I suppose another combination of sedation and trauma that might make an autopsy undesirable would be sedation that didn’t work on 3 May, leading to violent frustration. But strangulation wouldn’t produce bleeding, would it? And something like a blow causing a fall and bleeding could presumably be disguised as an accident. Again, if the trauma alone were enough to explain death, and could be disguised as an accident, why worry about discovery of abusive sedation?
Then of course there are things like injury by a kitchen knife - that would obviously not look good and would be difficult to disguise as an unfortunate accident. But on such a ‘purely violent’ scenario it’s difficult to explain the apparent complicity of the other couple that didn’t feel the need for babysitting or baby monitors (and who had a car that could have been parked outside the kids’ bedroom window on the evening of 3 May, and who stayed on with the McCanns after 3 May and had the use of the McCanns’ own rental car while the McCanns were away with the press on their European tour in early June).

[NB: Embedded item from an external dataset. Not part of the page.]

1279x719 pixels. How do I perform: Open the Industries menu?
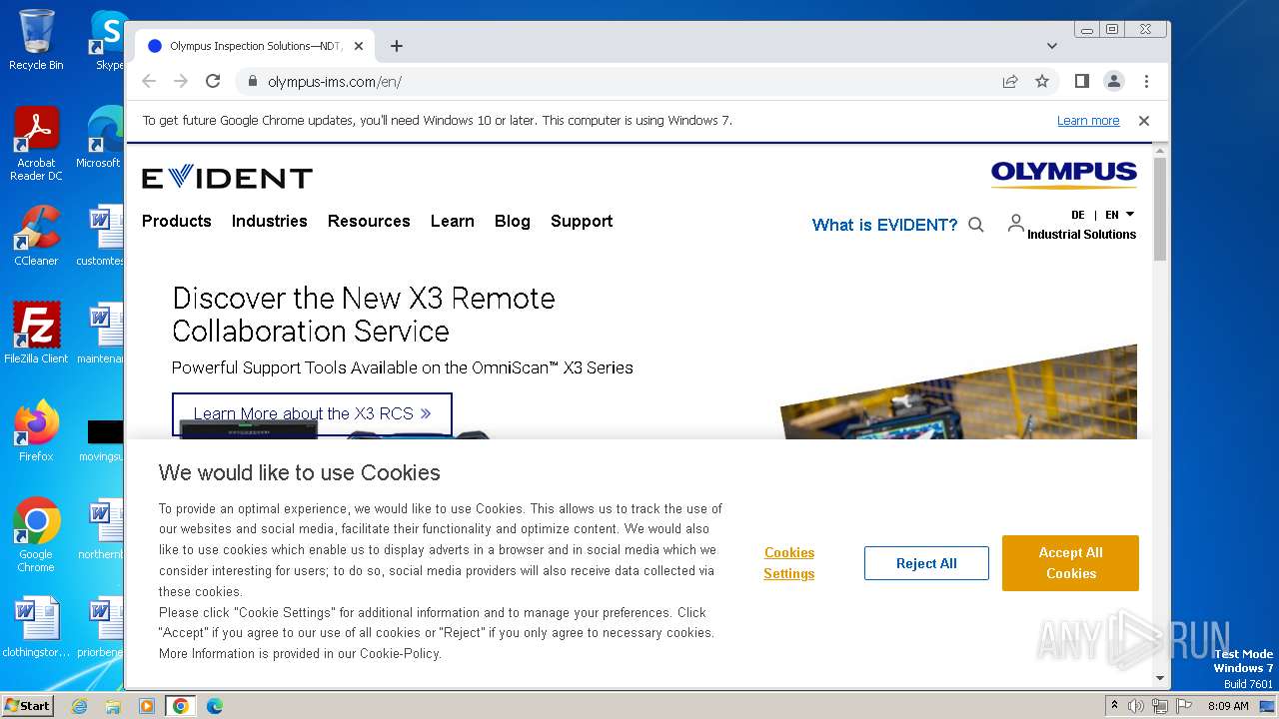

Why would the O’Briens risk 10 years in jail, loss of jobs and children, even to help good friends, on that sort of scenario?
October 1st, 2007 at 2:18 am
Re. 972.
Ok not the best but the one that gives the best idea of location.
October 1st, 2007 at 2:17 am
The only reason I can think of for covering up a head injury from falling down stairs, which if part of her skull had broken away, would result in copious blood loss, is if as Stevo’s mother says, according to a person in the bar, that they did not check the children at all that night, and when they found Madeleine, it was obvious that she had been dead for possibly two hours.
That scenario, I can definitely see being covered up to limit damage control.
Good night Firestar.
October 1st, 2007 at 2:16 am
http://www.guardian.co.uk/gallery/2007/may/15/1?picture=329854850
This is the best picture of the steps I have been able to find.
October 1st, 2007 at 2:11 am
970 - DeeDeeDee
I’d say so. In fact that’s one reason why I don’t think there was much blood if any on the steps. Blood isn’t like water. It can’t be cleaned off very easily and it gets everywhere. 9 boozy Brits at the Tapas are highly unlikely to have cleaned up blood then called the cops at 10:14pm.
I think it was in the dark. Look at the back of the apartment on this aerial shot. It has a road without street lights by the look of it.